En 2016, le musée du Quai Branly Jacques Chirac avait proposé une exposition rendant hommage aux artistes et penseurs afro-américains qui ont contribué, durant près d’un siècle et demi de luttes, à estomper cette "ligne de couleur" discriminatoire : « The Color Line » . « Quel rôle a joué l’art dans la quête d’égalité et d’affirmation de l’identité noire dans l’Amérique de la Ségrégation ? » pouvait-on lire en introduction. Des premières œuvres de Michael Ray Charles, des caricatures de stéréotypes, s’y trouvaient déjà.
En 2022, à la Galerie Templon, la problématique est différente. Les « minstrel shows », ces spectacles populaires du XIXe siècle, où des acteurs blancs grimés en « black face » tenaient le rôle de musiciens noirs, sont à l’origine d’une intelligente scénographie.
Mais en multipliant les tableaux où ce sont les acteurs noirs qui sont sur scène, Michael Ray Charles affirme que ces communautés ont trouvé par le biais de la musique, du cinéma, du théâtre, de la boxe une manière de se rendre présents.
En fait le cadre de la pensée de l’artiste est bien plus large. À partir de ce qui se passe aux États-Unis, il s’intéresse à la manière dont les Africains et les Noirs vivent dans bien d’autres lieux de la culture occidentale, quelles relations ils ont avec le pouvoir et quelles sont les images en jeu.
Sa technique est spécifique. L’usage de la peinture au latex, avec deux coloris principaux, le noir et le blanc, permet de peindre les éclairages de projecteur, avec des lumières blanches et crues, et des ombres multiples, qui sont des représentations de ce qui se joue dans cette conquête de l’identité par la culture. Et plus encore de la liberté : toutes les œuvres ont un titre précédé de "(Forever free)" et une signature de l’artiste avec un penny incrusté, car sur une des faces se trouve le profil de Lincoln.
Dans Sub Rose, mais aussi The Road most Travelled, les personnages sont si éclairés qu’ils apparaissent blancs avec des positions de penseurs, à la Rodin, sur des supports qui constituent le lien avec leur histoire : une barque, pour exprimer le trajet de la traite, une statue africaine pour signifier l’origine culturelle, des grelots, des colliers de reconnaissance sonore …
Cette question du lien avec la culture des propriétaires blancs, ou de la bourgeoisie qui les utilise dans les activités de la maison, est bien exprimée dans Black Values, où un lustre est à terre, entraîné par la masse inférieure, sculptée comme une figure noire.
L’artiste n’évoque pas directement la violence, mais la lutte d’identité au sein des univers bourgeois comme dans ce cheval de bois où la figure est un buste noir et l’assise un bras ; ou, avec The Tale of Two Toms, deux boxeurs placés à deux niveaux différents, comme des jouets.

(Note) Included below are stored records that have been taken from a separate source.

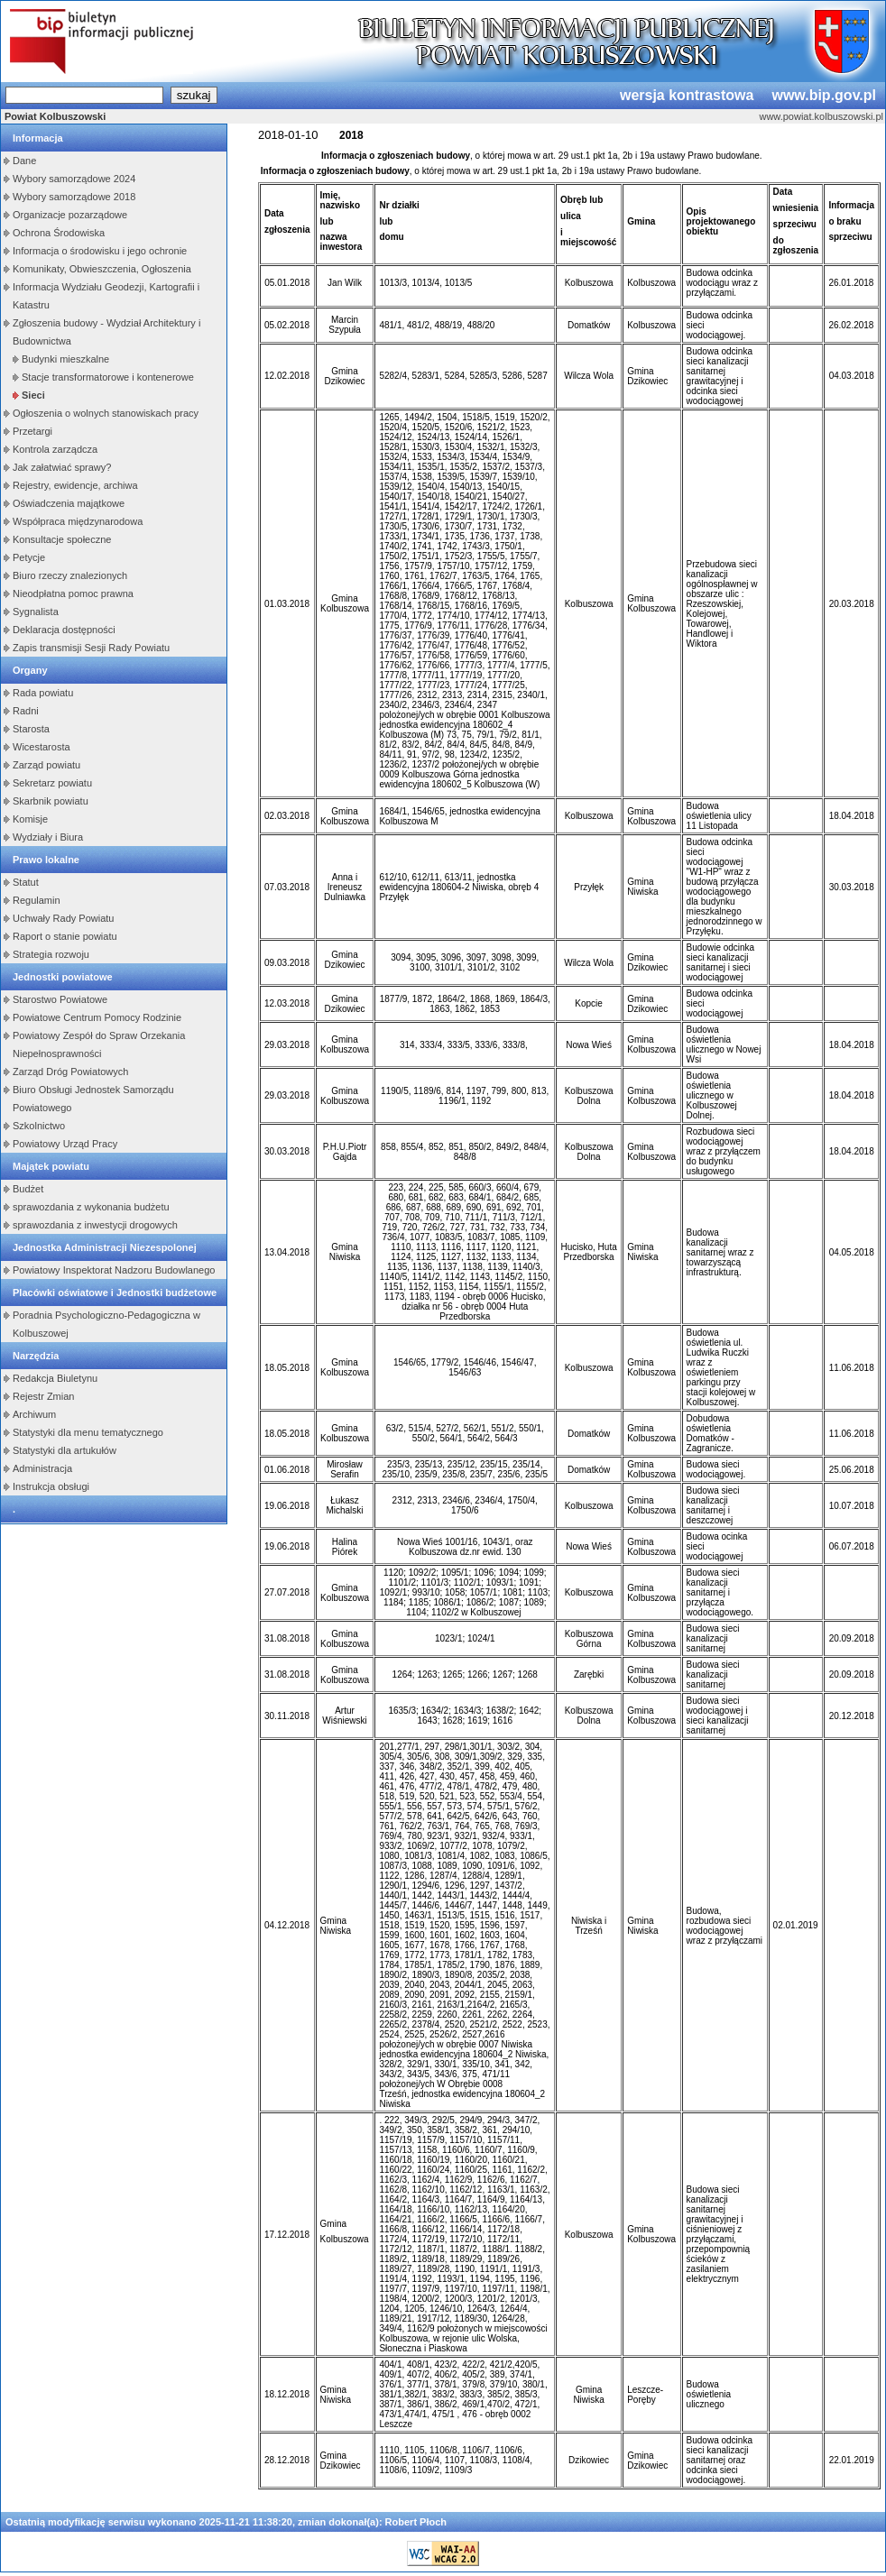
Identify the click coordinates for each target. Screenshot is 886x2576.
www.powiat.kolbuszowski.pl (821, 116)
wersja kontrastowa (687, 95)
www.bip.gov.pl (823, 95)
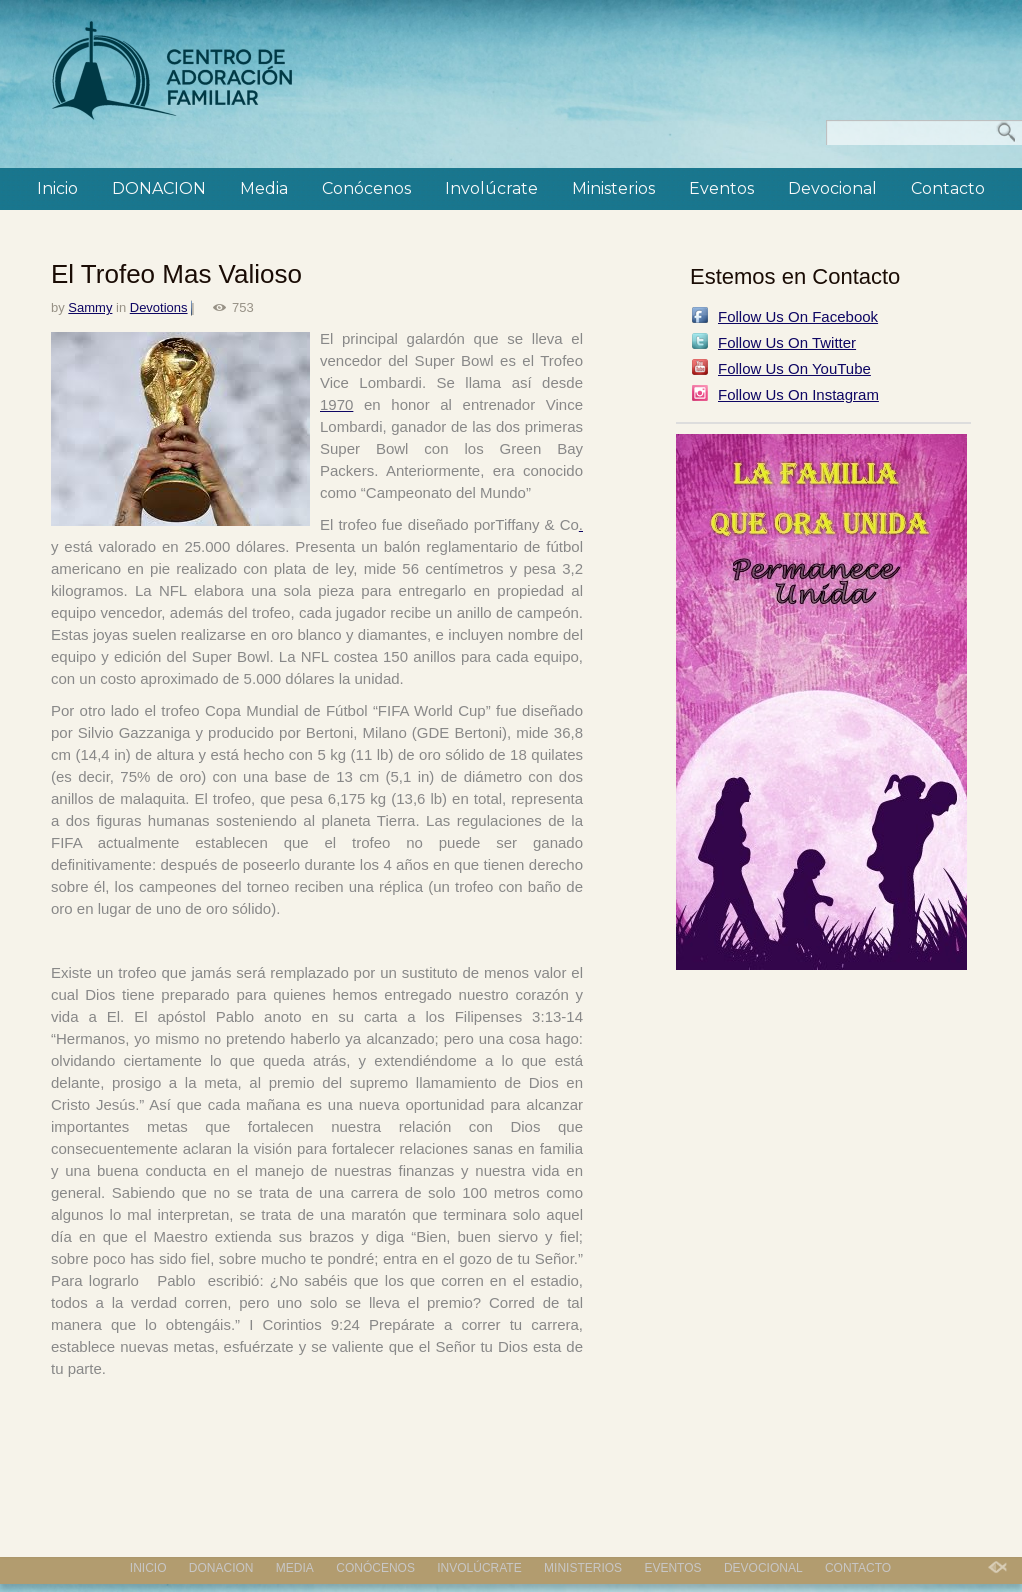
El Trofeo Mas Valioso (176, 274)
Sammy (90, 307)
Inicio (57, 188)
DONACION (159, 188)
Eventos (721, 188)
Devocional (832, 188)
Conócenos (366, 188)
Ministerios (613, 188)
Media (264, 188)
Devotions (159, 307)
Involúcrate (491, 188)
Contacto (948, 188)
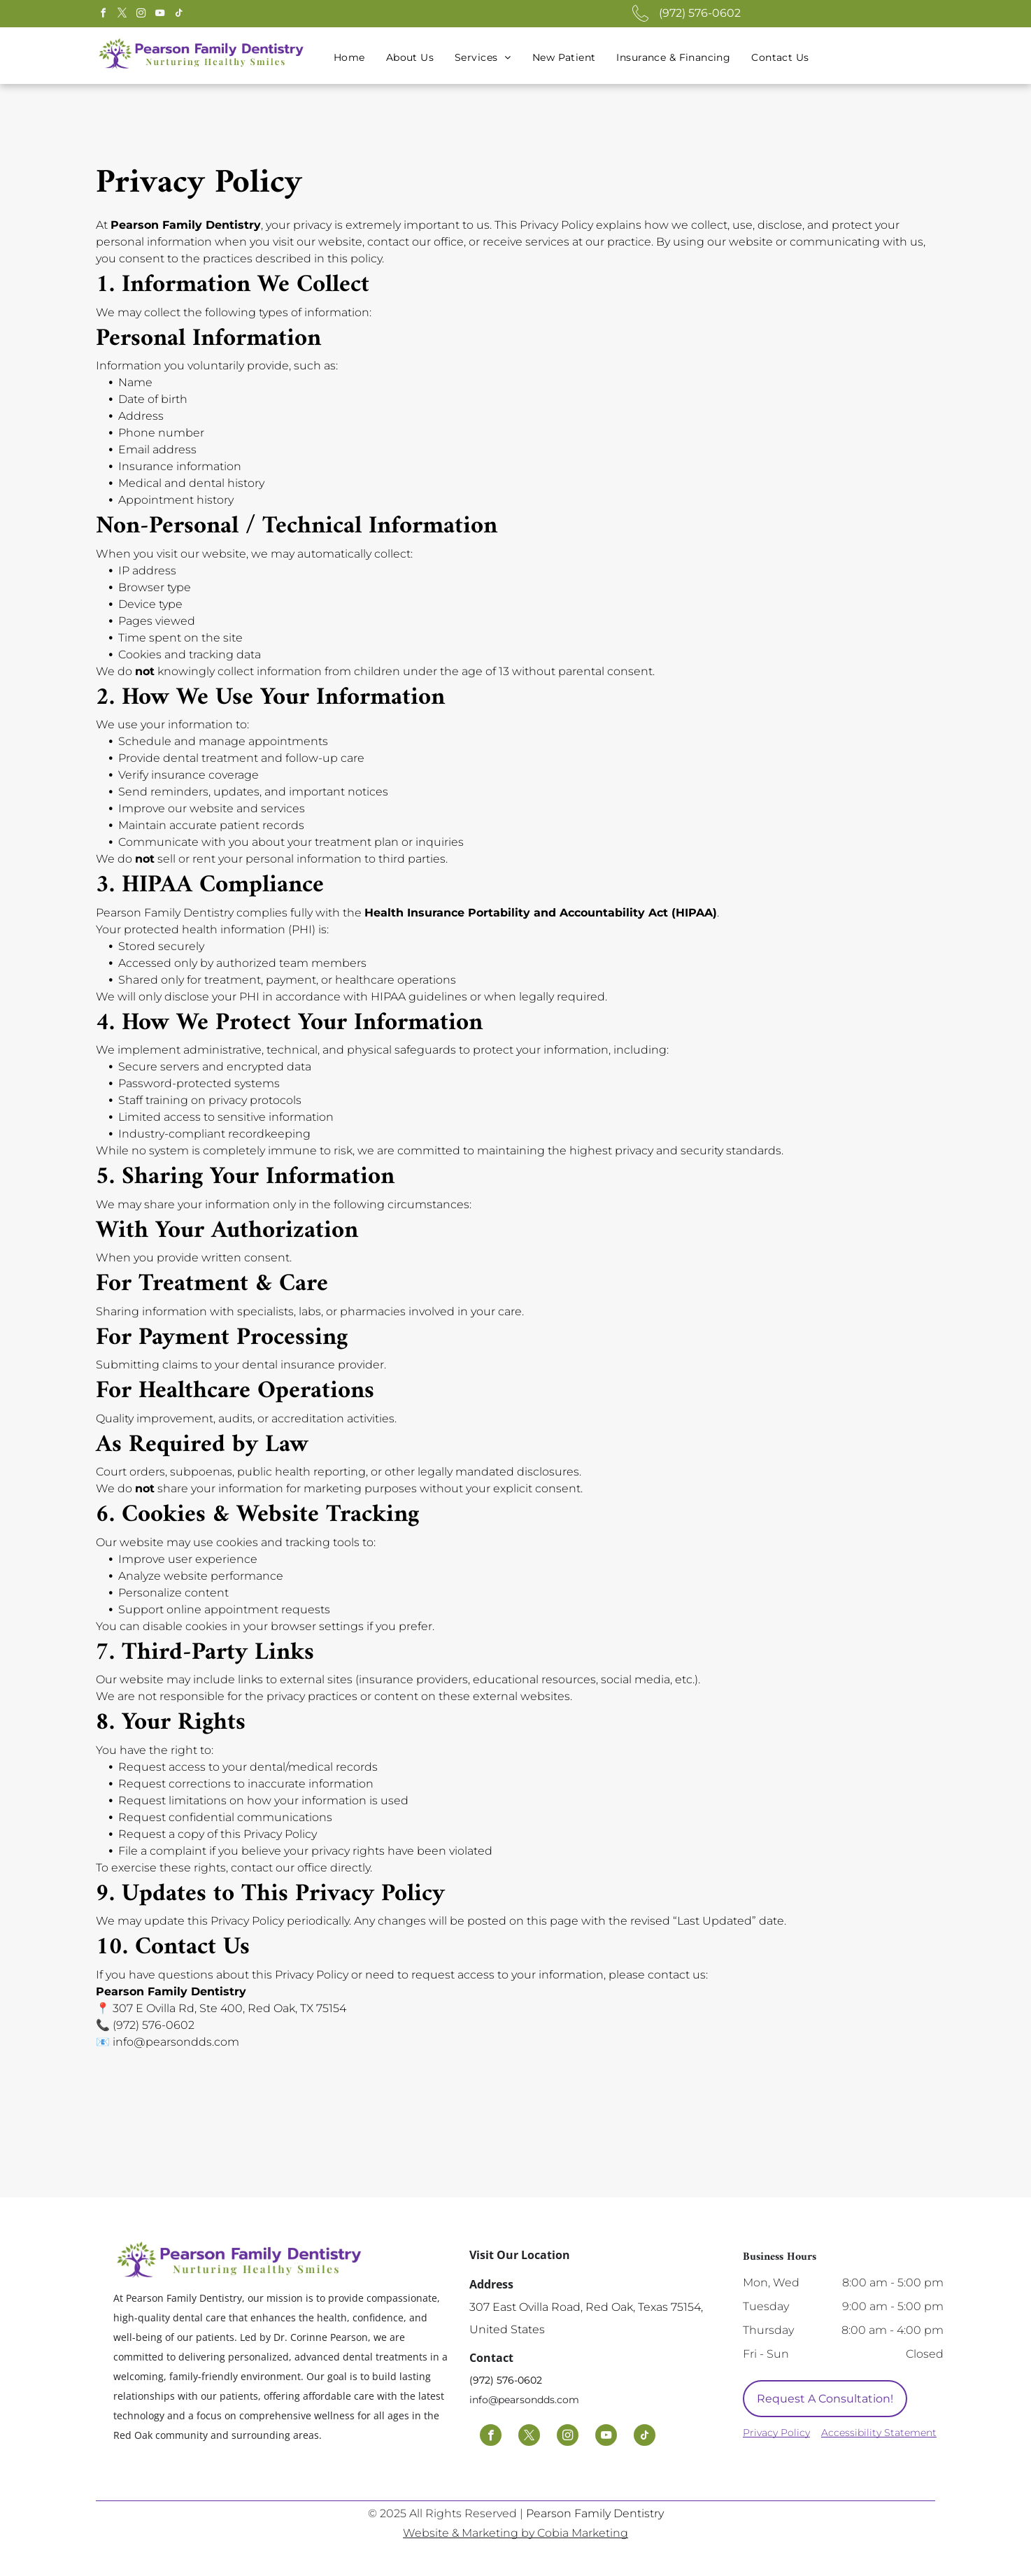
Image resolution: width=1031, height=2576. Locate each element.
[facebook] (103, 15)
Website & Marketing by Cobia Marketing (515, 2533)
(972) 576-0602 (700, 13)
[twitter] (122, 15)
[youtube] (159, 15)
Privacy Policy (776, 2432)
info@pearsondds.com (524, 2399)
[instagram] (141, 15)
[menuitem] (349, 57)
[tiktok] (178, 15)
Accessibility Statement (879, 2432)
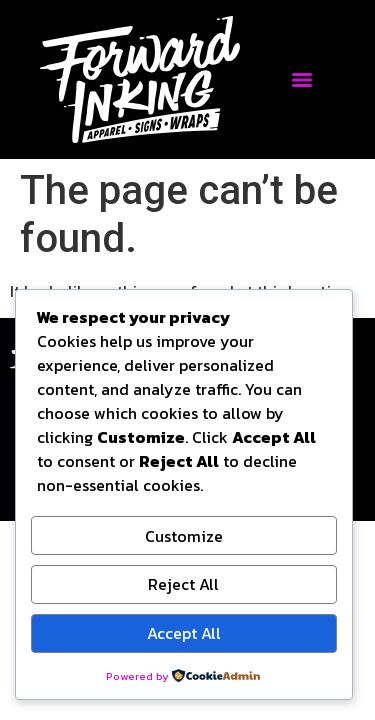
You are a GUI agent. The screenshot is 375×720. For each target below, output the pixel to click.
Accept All (184, 633)
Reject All (183, 584)
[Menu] (302, 80)
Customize (184, 536)
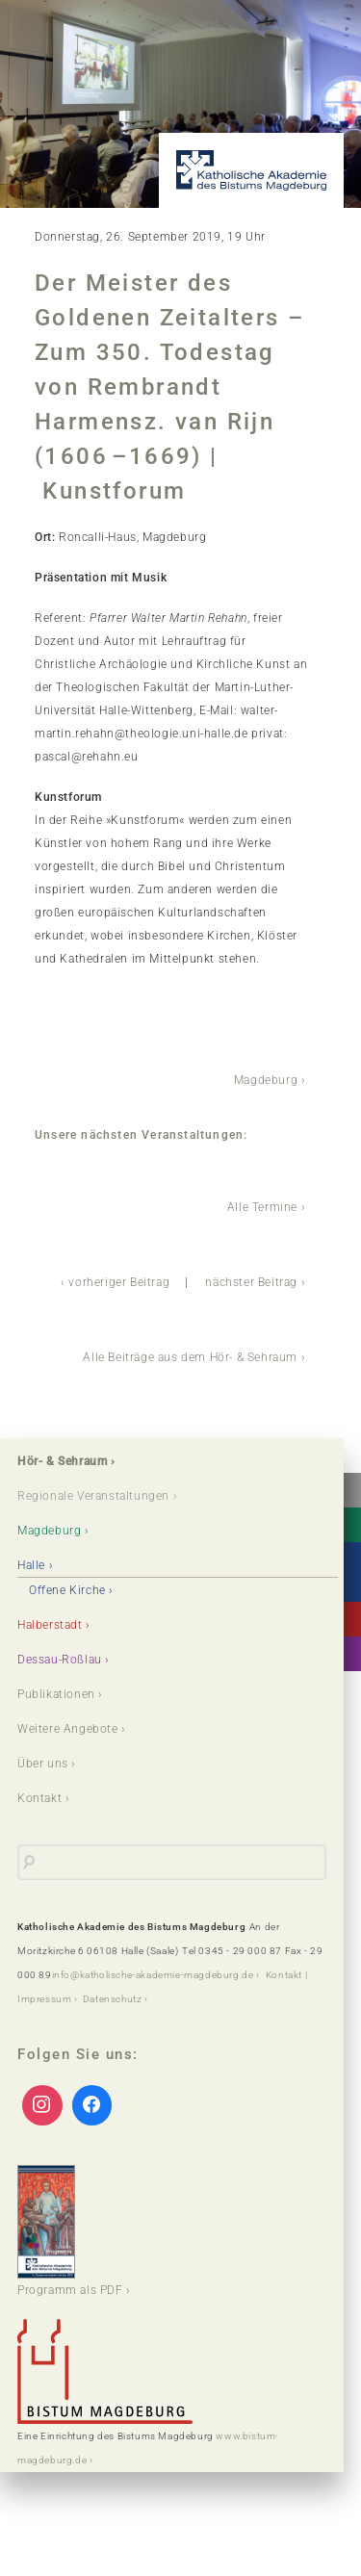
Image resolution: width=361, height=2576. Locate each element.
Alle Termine (262, 1207)
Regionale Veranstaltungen (93, 1496)
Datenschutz (112, 1999)
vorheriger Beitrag (118, 1282)
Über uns (42, 1763)
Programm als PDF (70, 2231)
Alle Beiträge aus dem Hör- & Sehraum (190, 1357)
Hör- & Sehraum (62, 1461)
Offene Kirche (67, 1590)
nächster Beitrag (251, 1282)
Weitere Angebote (67, 1729)
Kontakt (39, 1798)
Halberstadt (50, 1625)
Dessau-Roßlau (59, 1659)
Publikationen (56, 1694)
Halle (31, 1565)
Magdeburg (265, 1080)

La figure de la black mammy, servante noire rieuse et affectueuse, n’est pas absente et renvoie à son inspiration antérieure, plus critique : sculptée de plusieurs manières, l’une est déposée sur un socle en forme de monument des États confédérés du Sud et l’autre a une forme de tirelire, pour rappeler que la traite était à l’origine d’un vaste système économique et financier.
Le tableau grand format à l’accueil est le plus iconique : il représente Lincoln assis monumentalement, impassible, dont on sait pourtant que la politique abolitionniste était très ambiguë , à ses pieds trois chevalets de peintre, organisé comme un Golgotha, et trois figures du KKK dansant, the Facts of Life : le Klan est apparu quelques mois après l’assassinat du président républicain en 1865.
Les chevalets sont vides et attendent le peintre qui s’emparera de façon critique du sujet.
Cette exposition, une découverte, atteste la fidélité de l’artiste à ses engagements dans un renouvellement profond de sa technique.